Ruiz Urquiola y su grupo de trabajo expusieron estos y otros resultados en un congreso internacional celebrado en Baja California, México, sobre la conservación y la biología de las tortugas marinas. Presentaron además una campaña de bien público para salvaguardar la especie; la primera iniciativa de su tipo en la isla después de 1959.

Los miembros de la comunidad científica que participaron en el congreso quedaron consternados. La reacción de varias organizaciones internacionales fue inmediata. Dos días más tarde, Cuba se vio obligada a declarar el cese total de la pesquería legal de tortugas marinas en la isla.

Tras el congreso, a Ruiz Urquiola le esperaba una sanción laboral que impedía la defensa de su doctorado.
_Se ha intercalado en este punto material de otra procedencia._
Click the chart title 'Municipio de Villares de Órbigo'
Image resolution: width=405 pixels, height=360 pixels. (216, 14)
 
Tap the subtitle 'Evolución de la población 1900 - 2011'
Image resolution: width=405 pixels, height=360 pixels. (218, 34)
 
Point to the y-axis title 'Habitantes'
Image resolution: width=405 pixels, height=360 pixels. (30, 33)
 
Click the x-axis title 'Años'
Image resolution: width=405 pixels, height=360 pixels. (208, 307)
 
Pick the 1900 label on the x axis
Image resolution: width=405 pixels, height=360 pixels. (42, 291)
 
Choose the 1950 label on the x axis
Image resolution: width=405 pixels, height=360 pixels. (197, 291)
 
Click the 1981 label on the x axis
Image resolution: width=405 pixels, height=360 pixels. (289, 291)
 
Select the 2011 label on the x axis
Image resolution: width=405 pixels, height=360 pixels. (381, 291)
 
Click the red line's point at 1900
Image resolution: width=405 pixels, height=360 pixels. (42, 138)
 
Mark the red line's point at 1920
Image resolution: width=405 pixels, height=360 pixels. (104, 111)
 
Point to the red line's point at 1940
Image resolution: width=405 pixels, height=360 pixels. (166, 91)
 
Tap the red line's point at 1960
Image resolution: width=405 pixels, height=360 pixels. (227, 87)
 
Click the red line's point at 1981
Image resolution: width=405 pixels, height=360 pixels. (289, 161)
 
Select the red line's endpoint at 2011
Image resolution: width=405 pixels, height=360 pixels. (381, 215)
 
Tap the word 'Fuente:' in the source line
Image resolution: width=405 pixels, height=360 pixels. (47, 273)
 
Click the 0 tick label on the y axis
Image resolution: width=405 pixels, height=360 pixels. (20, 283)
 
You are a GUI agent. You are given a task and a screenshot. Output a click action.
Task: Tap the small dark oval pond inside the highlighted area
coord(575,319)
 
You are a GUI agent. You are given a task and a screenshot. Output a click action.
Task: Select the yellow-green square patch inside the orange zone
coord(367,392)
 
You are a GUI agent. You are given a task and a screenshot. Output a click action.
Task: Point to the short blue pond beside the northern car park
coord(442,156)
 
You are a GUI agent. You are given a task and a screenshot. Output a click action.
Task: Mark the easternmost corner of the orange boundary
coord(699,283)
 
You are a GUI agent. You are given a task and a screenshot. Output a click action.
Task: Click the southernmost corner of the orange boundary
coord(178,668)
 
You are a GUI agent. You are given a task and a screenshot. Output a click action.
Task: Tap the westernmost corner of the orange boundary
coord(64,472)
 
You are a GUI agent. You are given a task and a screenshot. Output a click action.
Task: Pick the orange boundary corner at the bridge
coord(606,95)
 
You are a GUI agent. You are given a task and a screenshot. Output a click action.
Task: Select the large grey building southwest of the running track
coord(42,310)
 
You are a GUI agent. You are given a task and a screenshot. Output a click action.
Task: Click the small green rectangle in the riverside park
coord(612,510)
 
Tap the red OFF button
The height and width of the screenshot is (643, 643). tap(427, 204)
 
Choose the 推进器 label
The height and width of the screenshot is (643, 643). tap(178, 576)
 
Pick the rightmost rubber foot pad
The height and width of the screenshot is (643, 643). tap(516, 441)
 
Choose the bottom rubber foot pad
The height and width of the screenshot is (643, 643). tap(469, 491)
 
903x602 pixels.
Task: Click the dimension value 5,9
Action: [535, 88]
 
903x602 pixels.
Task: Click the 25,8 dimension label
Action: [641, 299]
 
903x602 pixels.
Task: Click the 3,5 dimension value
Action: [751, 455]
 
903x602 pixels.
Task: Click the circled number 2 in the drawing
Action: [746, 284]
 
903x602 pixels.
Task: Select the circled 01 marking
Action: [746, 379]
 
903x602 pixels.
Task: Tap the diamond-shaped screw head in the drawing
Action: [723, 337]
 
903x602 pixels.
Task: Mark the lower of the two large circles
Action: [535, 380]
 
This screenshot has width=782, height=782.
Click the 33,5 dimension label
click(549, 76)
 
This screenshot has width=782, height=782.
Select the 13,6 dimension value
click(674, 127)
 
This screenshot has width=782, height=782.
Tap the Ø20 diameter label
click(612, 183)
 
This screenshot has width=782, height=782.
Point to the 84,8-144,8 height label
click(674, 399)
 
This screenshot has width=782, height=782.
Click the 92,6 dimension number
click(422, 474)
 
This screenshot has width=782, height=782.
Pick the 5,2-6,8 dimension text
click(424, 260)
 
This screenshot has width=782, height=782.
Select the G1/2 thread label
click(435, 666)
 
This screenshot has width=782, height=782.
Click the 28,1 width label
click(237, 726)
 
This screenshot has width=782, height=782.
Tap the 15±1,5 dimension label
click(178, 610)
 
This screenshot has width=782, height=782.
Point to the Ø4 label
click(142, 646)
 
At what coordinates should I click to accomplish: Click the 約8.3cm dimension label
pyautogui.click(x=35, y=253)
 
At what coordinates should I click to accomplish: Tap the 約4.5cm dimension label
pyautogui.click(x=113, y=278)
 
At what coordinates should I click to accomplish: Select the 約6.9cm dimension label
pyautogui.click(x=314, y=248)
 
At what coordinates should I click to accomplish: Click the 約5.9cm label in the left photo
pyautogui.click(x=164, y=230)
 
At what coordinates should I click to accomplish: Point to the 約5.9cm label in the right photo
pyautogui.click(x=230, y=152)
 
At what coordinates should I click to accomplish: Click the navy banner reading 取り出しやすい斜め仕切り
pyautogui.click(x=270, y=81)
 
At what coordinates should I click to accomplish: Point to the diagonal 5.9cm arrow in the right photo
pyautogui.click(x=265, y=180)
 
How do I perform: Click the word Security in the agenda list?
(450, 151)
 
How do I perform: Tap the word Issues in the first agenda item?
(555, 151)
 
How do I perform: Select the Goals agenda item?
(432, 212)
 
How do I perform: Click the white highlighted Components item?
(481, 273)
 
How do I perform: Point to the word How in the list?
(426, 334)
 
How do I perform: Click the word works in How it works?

Una apelación ante la Comisión Nacional de Grado Científico salvó su investigación.

Finalmente, en 2008, Ariel Ruiz Urquiola se acreditó como Doctor en Ciencias Biológicas. Una de los exergos de su tesis dice: “A las causas de los imposibles”. Otro reza: “La diversidad genética significa para las poblaciones silvestres, lo mismo que la Libertad para el Homo sapiens. Un H. sapiens sin pensamiento es víctima de las circunstancias y con pensamiento lo es de sí mismo, es más libre”.

En una reunión le comunicaron que podría continuar laborando en el Centro de Investigaciones Marinas, pero que se le vetaba la posibilidad de volver a trabajar con alguna especie de importancia pesquera para el país.

A Ruiz Urquiola no le quedó otra alternativa que girar su lupa. Generó así otro proyecto investigativo, esta vez sobre la genética de los moluscos en la Sierra del Infierno, Viñales, con el que ganó una beca en la Universidad de Humboldt, Alemania. Creó nuevamente un tándem con la profesora Georgina Espinosa y juntos impulsaron una plataforma colaborativa entre la Universidad de La Habana y el Consorcio de Ciencias Leibniz.

Pero, al parecer, la burocracia cubana no olvidó lo ocurrido en Baja California y una vez más puso trabas que imposibilitaron el desarrollo del proyecto, el cual terminó diluyéndose. Desde su primera estadía en Europa, Ruiz Urquiola se ganó con su trabajo el respeto y la estima profesional de los científicos alemanes, lo que le valió para seguir adscrito al grupo de investigadores de aquella institución europea.

“A Ariel le ofrecieron muchas veces contratos en Alemania, que le hubieran permitido radicarse aquí, y prefirió siempre volver a Cuba”, dice el Dr. Alexandro Rodríguez, biólogo y profesor de la Universidad Libre de Berlín.

Rodríguez pertenece a la misma generación de biólogos de Ruiz Urquiola; aquellos graduados a finales de los noventa en Cuba. Pero Rodríguez decidió pronto ir a hacer ciencia a Europa, y allá se reencontraron.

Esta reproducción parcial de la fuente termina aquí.